Text block |
Ascension of Our Lord

Ascension Day

FIRST READING: Acts 1:1-11

In my earlier work, Theophilus, I dealt with everything Jesus had done and I taught from the beginning until the day he gave his instructions to the apostles he had chosen through the Holy Spirit, and was taken up to heaven. He had shown himself alive to them after his Passion by many demonstrations: for forty days he had continued to appear to them and tell them about the kingdom of God. When he had been at table with them, he had told them not to leave Jerusalem, but to wait there for what the Father had promised. 'It is' he had said 'what you have heard me speak about: John baptised with water but you, not many days from now, will be baptised with the Holy Spirit.'

Now having met together, they asked him, 'Lord, has the time come? Are you going to restore the kingdom to Israel?' He replied, 'It is not for you to know times or dates that the Father has decided by his own authority, but you will receive power when the Holy Spirit comes on you, and then you will be my witnesses not only in Jerusalem but throughout Judaea and Samaria, and indeed to the ends of the earth'.

Set exercise 1 | Copy the Ascension Day reading from "Now having met" to "of the earth'.".
Set exercise 2 | Write the next part of the Ascension Day reading, starting after its last sentence.
The lines that come after the Ascension Day reading are separate material.

Given data |
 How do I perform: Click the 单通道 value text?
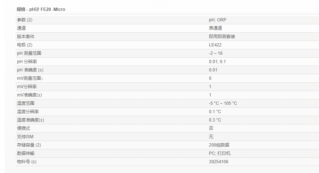click(x=215, y=28)
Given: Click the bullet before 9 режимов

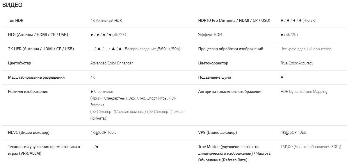Looking at the screenshot, I should pos(92,92).
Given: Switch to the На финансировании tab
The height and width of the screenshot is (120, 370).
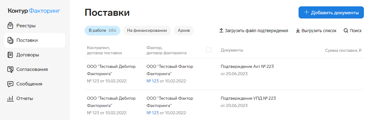Looking at the screenshot, I should tap(147, 31).
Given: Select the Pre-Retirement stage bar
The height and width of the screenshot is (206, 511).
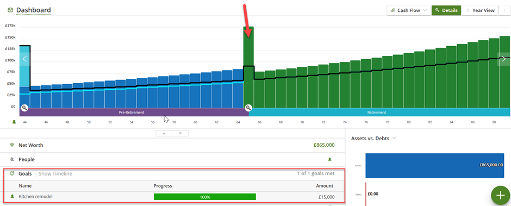Looking at the screenshot, I should click(x=132, y=113).
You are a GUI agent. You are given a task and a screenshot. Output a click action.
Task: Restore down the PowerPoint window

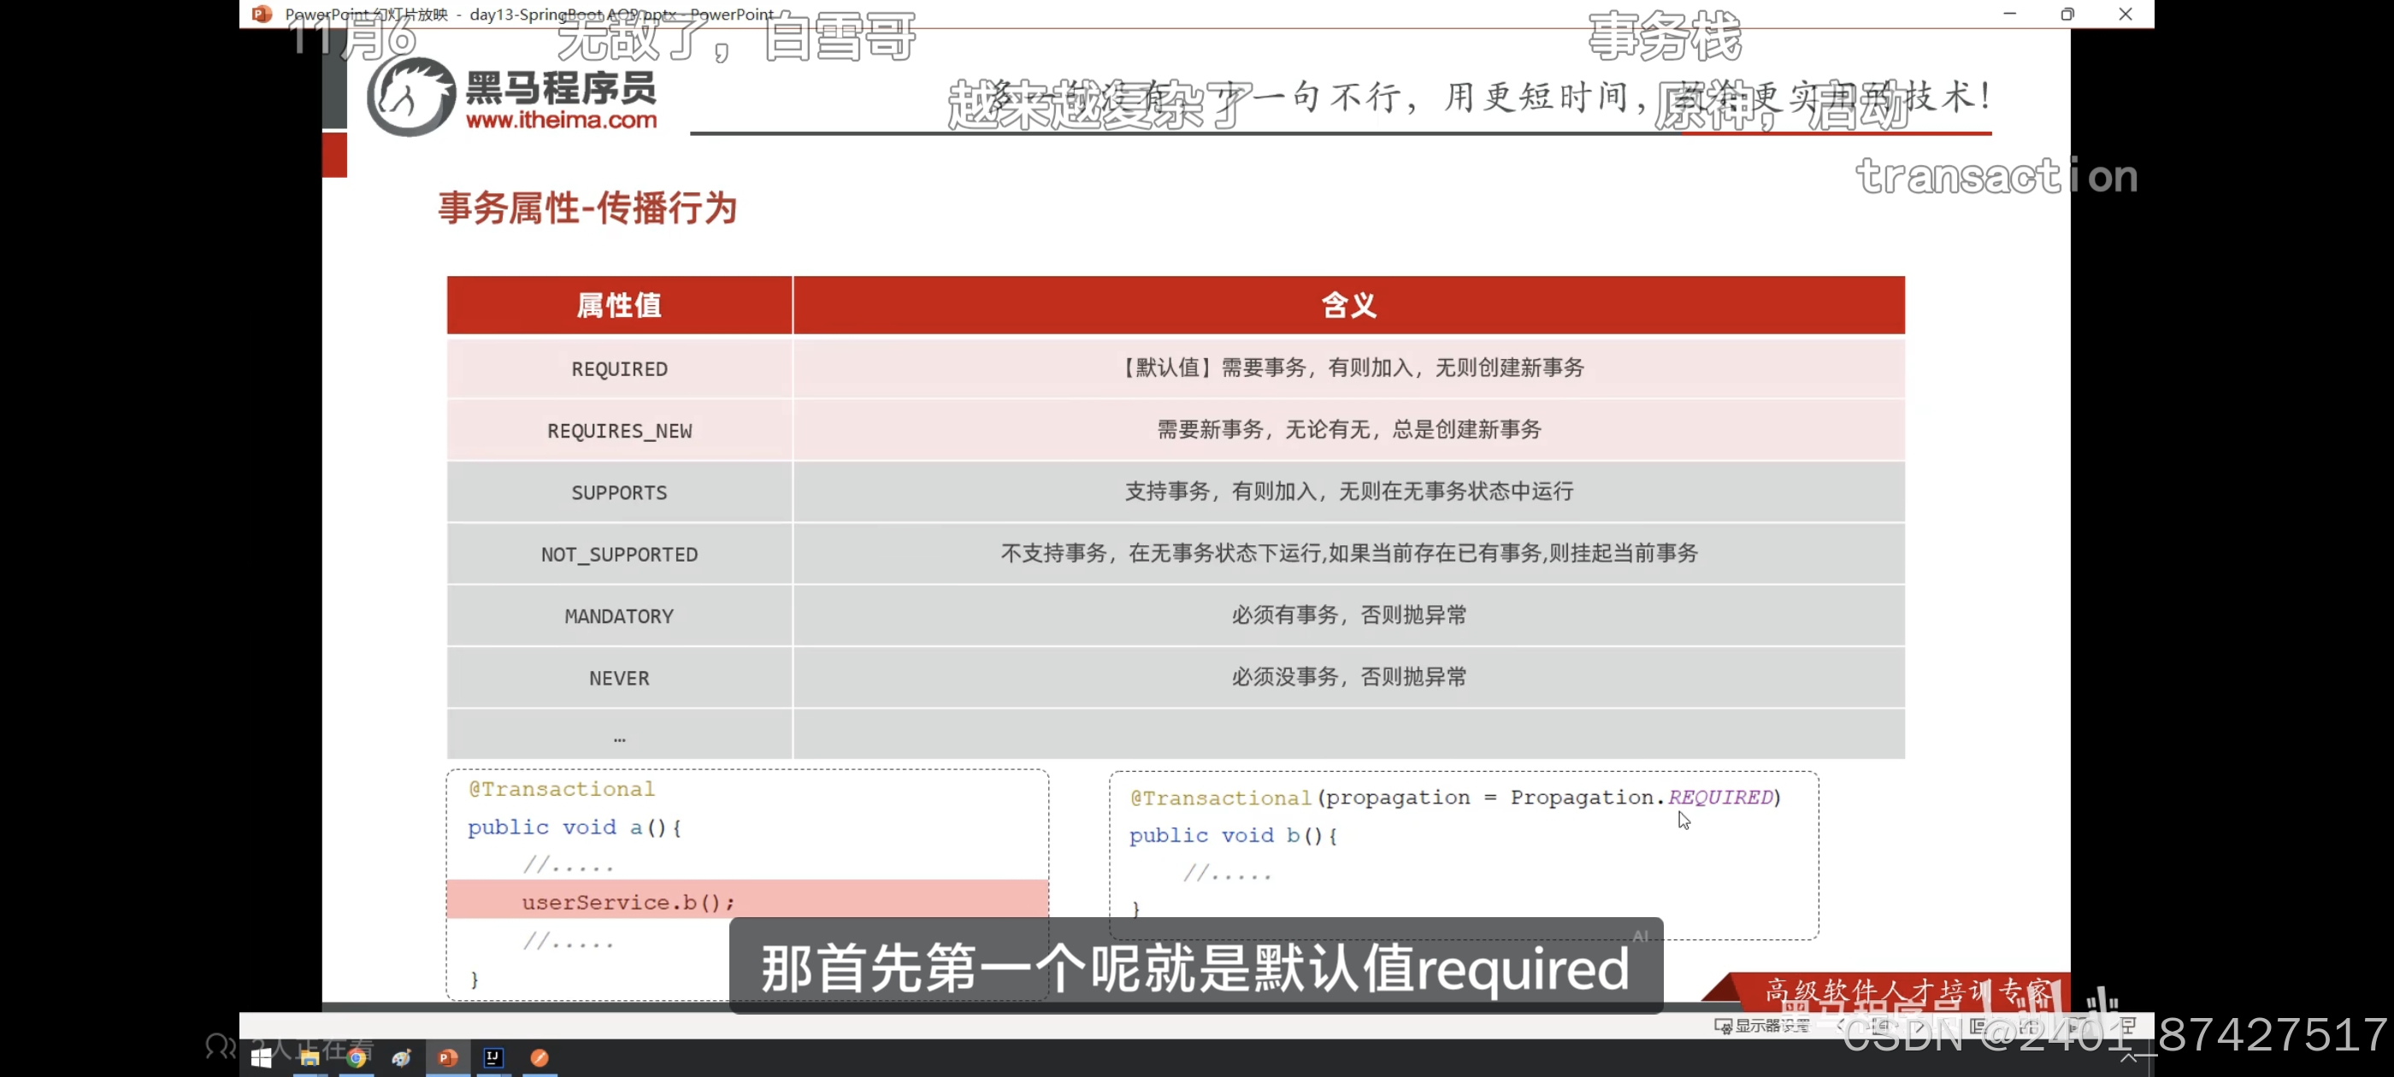[x=2067, y=14]
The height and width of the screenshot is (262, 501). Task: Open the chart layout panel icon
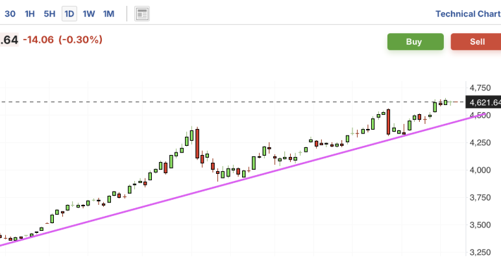[x=142, y=14]
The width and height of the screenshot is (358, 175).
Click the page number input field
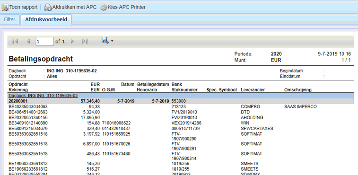[45, 41]
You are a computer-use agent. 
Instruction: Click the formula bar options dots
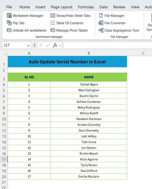tap(34, 45)
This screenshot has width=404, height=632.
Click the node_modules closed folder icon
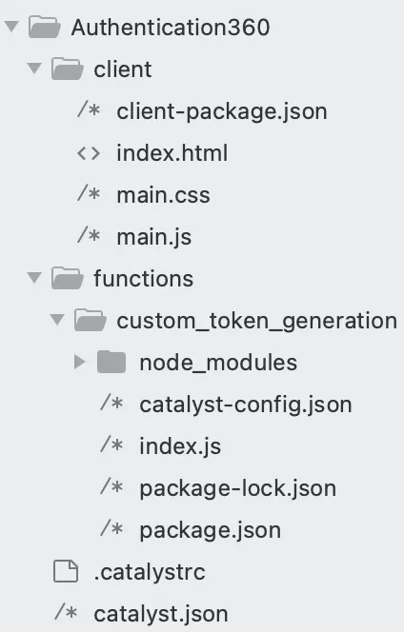click(x=111, y=362)
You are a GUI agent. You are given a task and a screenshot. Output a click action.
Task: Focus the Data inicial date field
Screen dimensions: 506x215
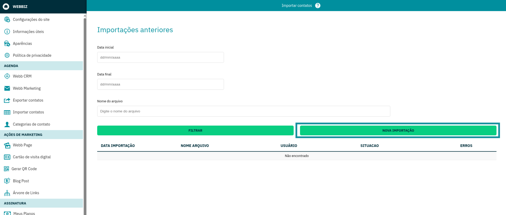tap(160, 57)
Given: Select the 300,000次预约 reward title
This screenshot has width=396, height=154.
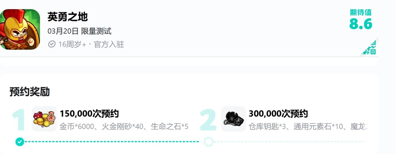Looking at the screenshot, I should point(278,114).
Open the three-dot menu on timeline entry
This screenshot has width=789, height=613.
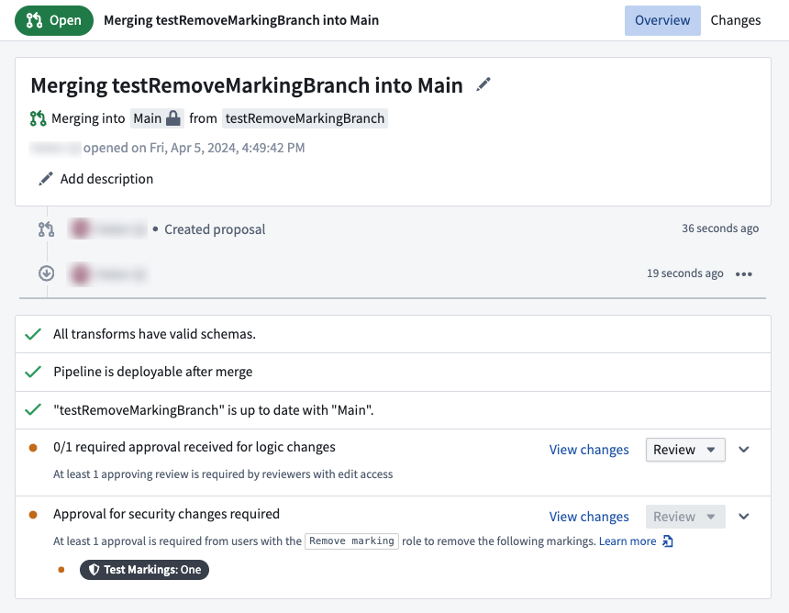744,273
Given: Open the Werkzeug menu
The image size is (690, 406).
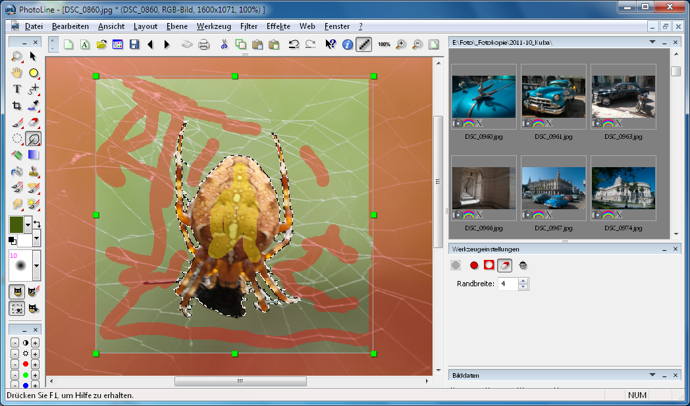Looking at the screenshot, I should [213, 26].
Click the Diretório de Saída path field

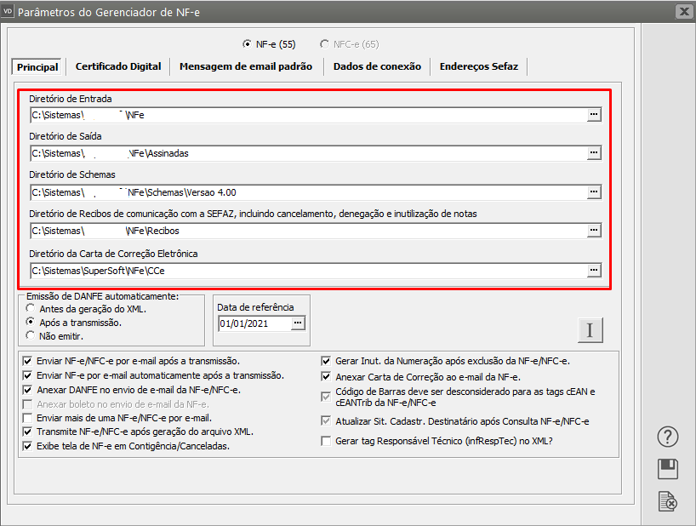click(x=306, y=153)
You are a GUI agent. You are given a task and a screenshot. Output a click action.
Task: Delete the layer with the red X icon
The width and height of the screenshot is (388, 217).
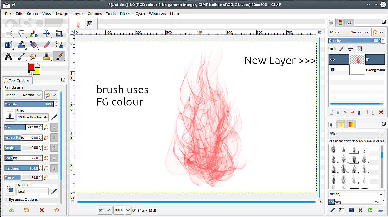pyautogui.click(x=381, y=112)
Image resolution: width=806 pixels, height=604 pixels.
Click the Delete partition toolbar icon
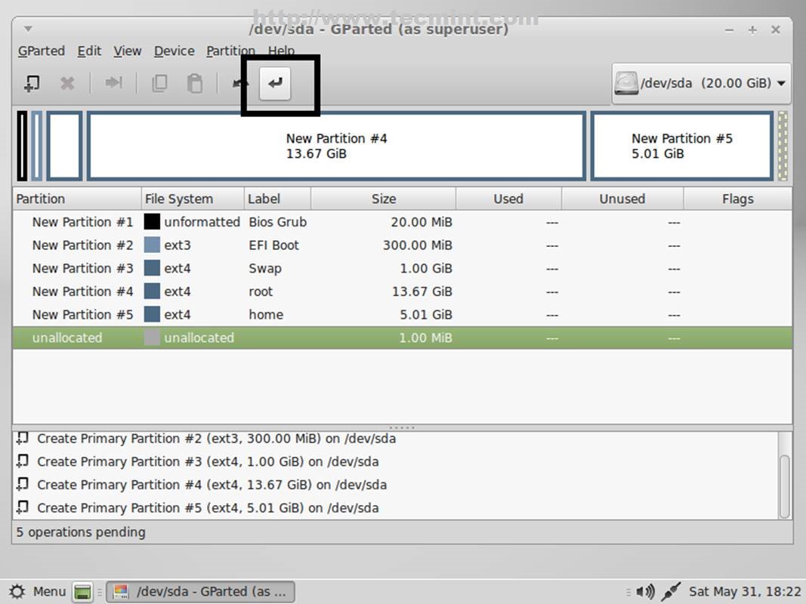[x=67, y=83]
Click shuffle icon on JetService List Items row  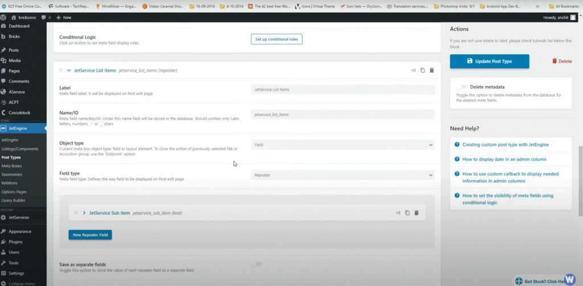[413, 70]
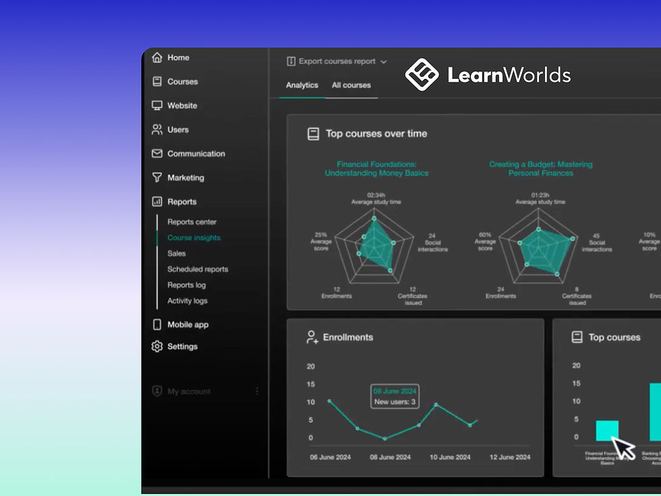Open Mobile app via its phone icon
Screen dimensions: 661x496
(157, 325)
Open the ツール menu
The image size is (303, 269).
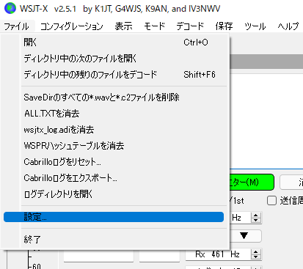tap(255, 26)
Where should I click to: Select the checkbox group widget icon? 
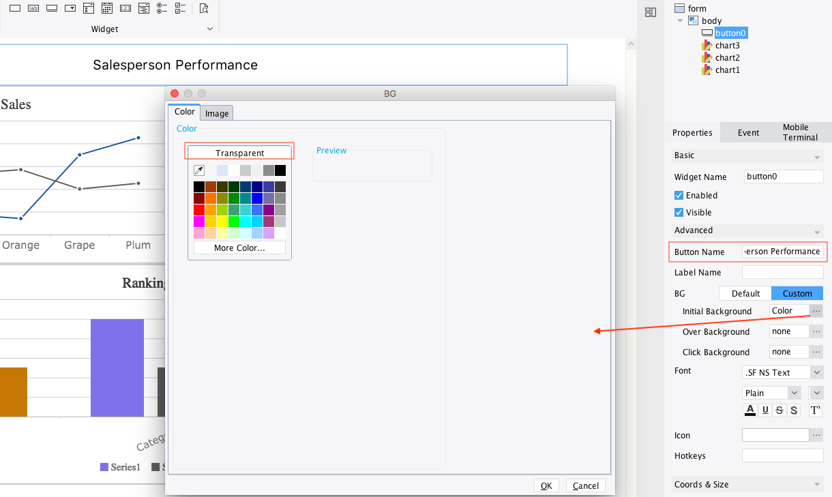click(x=181, y=8)
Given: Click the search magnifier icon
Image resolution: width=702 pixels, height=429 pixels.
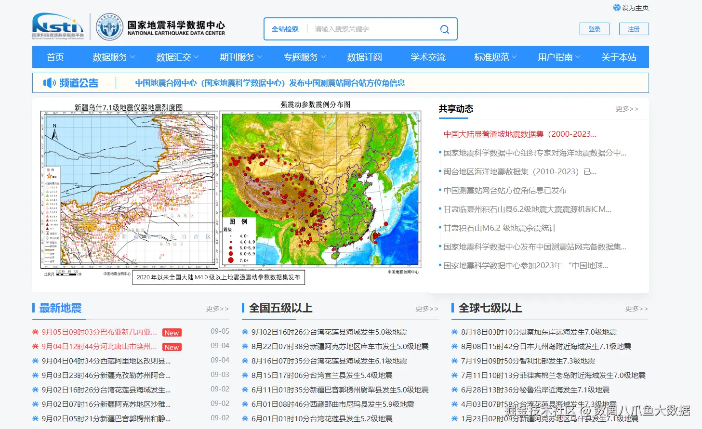Looking at the screenshot, I should coord(445,29).
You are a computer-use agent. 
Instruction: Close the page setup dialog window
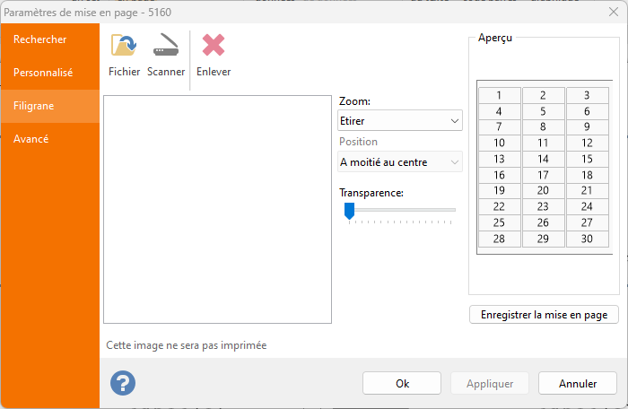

Output 1 |
Now having met together, they asked him, 'Lord, has the time come? Are you going to restore the kingdom to Israel?' He replied, 'It is not for you to know times or dates that the Father has decided by his own authority, but you will receive power when the Holy Spirit comes on you, and then you will be my witnesses not only in Jerusalem but throughout Judaea and Samaria, and indeed to the ends of the earth'.

Output 2 |
As he said this he was lifted up while they looked on, and a cloud took him from their sight. They were still staring into the sky when suddenly two men in white were standing near them and they said, 'Why are you men from Galilee standing here looking into the sky? Jesus who has been taken up from you into heaven, this same Jesus will come back in the same way as you have seen him go there.'

GOSPEL: Mark 16:15-20
Jesus showed himself to the Eleven, and said to them, 'Go out to the whole world; proclaim the Good News to all creation. He who believes and is baptised will be saved; he who does not believe will be condemned. These are the signs that will be associated with believers: in my name they will cast out devils; they will have the gift of tongues; they will pick up snakes in their hands, and be unharmed should they drink deadly poison; they will lay their hands on the sick, who will recover.'

And so the Lord Jesus, after he had spoken to them, was taken up into heaven: there at the right hand of God he took his place, while they, going out, preached everywhere, the Lord working with them and confirming the word by the signs that accompanied it.

40 days have now passed since the Lord's resurrection at Easter and the Novena of Prayer to the Holy Spirit begins.

The Lord Jesus returns to the Father. His work is accomplished and now His work continues through us in the Church. Where he has gone we hope to follow some day.

Angels appear to spur them and us not to spend all our time staring into the sky. There is work to be done, a mission to be fulfilled.


Recently I had reason to go to a local airport. It is so small that one only has to take a few short steps from departures to arrivals.

The demeanour of departing passengers, the body language, the sense of anticipation, the queuing and the farewells, the weigh-in, the boarding passes and security are all things we see there.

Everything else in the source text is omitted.